Обращаясь в темноту, Устин из окна крикнул:
— Слушай, браток, что за новости привезли?
К окну подошел разведчик и, смеясь, спросил:
— Ты что, при штабе? Тоску разгоняешь?
Устин пожал плечами.
— Что там на фронте?
— Казаки идут…
— Много?
— Да как тебе… Дай-ка прикурить… Может, и много, а может, и мало, кто их разберет.
Он немного помолчал и, выпустив клубы дыма изо рта и ноздрей, спокойно добавил:
— Мне так сдается… — он откинул назад голову, прищурил глаз и важно закончил: — …жара большая будет.
— По коням, товарищи! — скомандовал начальник разведки, внезапно появившийся на крыльце.
Скрипнули седла, звякнули уздечки, затопали кони.
Разведка канула в темень.
— Вестовой!
Устин вздрогнул и бросился в комнату командира полка. Командир ходил по комнате, ерошил светлые волосы, не глядя на Устина. Казалось, что человек этот никогда не спит и не сидит, а все ходит, ходит и думает.
— Вот пакет. Срочно отвези его в штаб триста пятьдесят восьмого полка. Как можно скорее… Понял?
На Устина глянули добрые серые глаза. Захотелось сказать командиру, чтобы он не беспокоился, донесение будет доставлено во-время, но подходящих слов не нашлось, и, на секунду замявшись, Устин повернулся и бегом бросился во двор.

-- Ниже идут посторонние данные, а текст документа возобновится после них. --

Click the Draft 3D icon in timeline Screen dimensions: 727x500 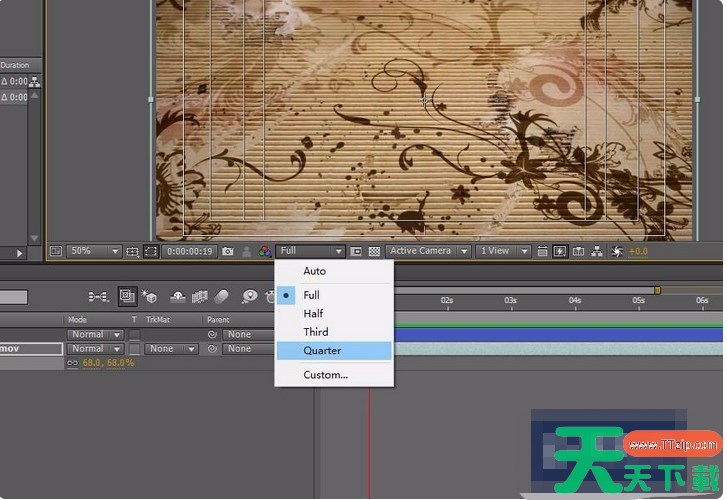[x=150, y=297]
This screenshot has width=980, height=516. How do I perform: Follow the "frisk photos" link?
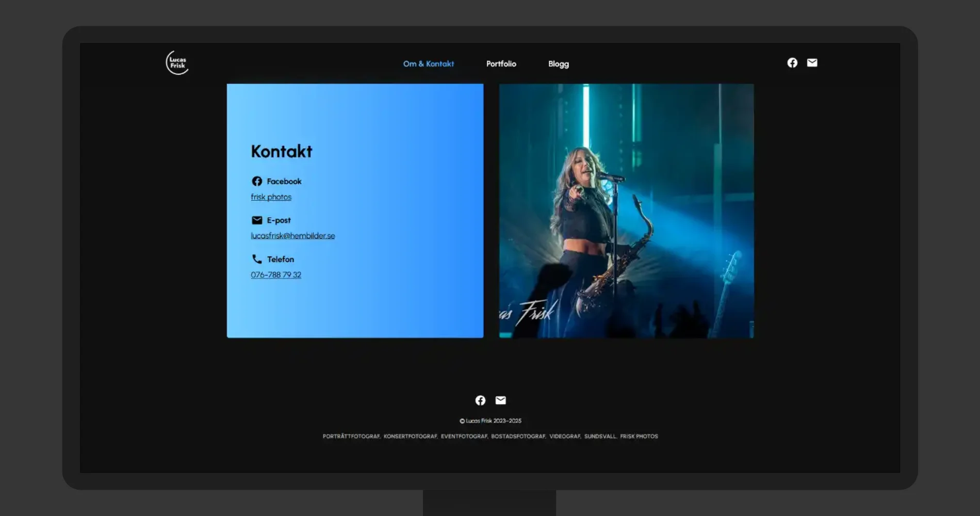[x=271, y=197]
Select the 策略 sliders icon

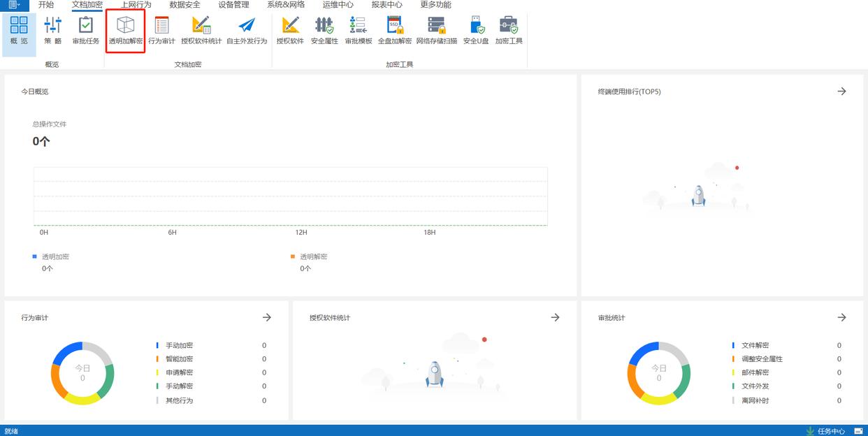tap(53, 31)
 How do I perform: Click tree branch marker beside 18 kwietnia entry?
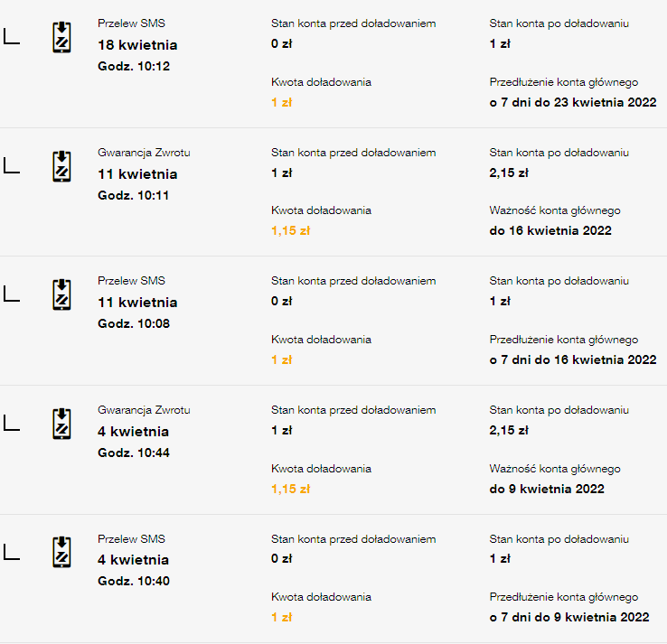click(x=12, y=37)
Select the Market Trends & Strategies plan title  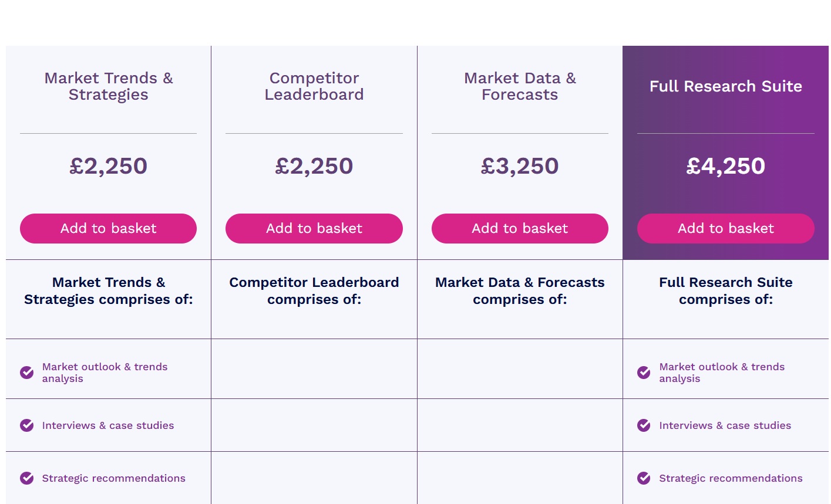(108, 86)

Шалый шевелил ушами, нетерпеливо топтался.
Устин вскочил в седло и тронул коня.
Хворостянка затерялась где-то в этой бесконечной и дремотной степи. Неспокоен путь в ночи — не напороться бы на белых.
Не спала Хворостянка. Чуткой и настороженной жизнью жила она в эту глухую пору.
Яркая луна, словно путаясь в ветлах, медленно поднималась вверх. Седые крыши поблескивали росой, а над самой землей молочным дымом курился туман.
Ночные шумы возникали внезапно и так же внезапно обрывались, глохли. Только, не умолкая, выли и лаяли собаки. В избах, то здесь, то там, загорались трепетные огоньки и через несколько секунд гасли. Где-то срывался встревоженный говорок, переходил на шепот и замирал. То вспыхнет вдруг над полями ракета, словно в падении сгорающая звезда, далеко осветит спящую землю, и сразу станет тревожно. Никого не видно кругом, но чудится крестьянам: идет кто-то, ползком пробирается к деревне, чтобы смять эту жизнь, повернуть все по-старому.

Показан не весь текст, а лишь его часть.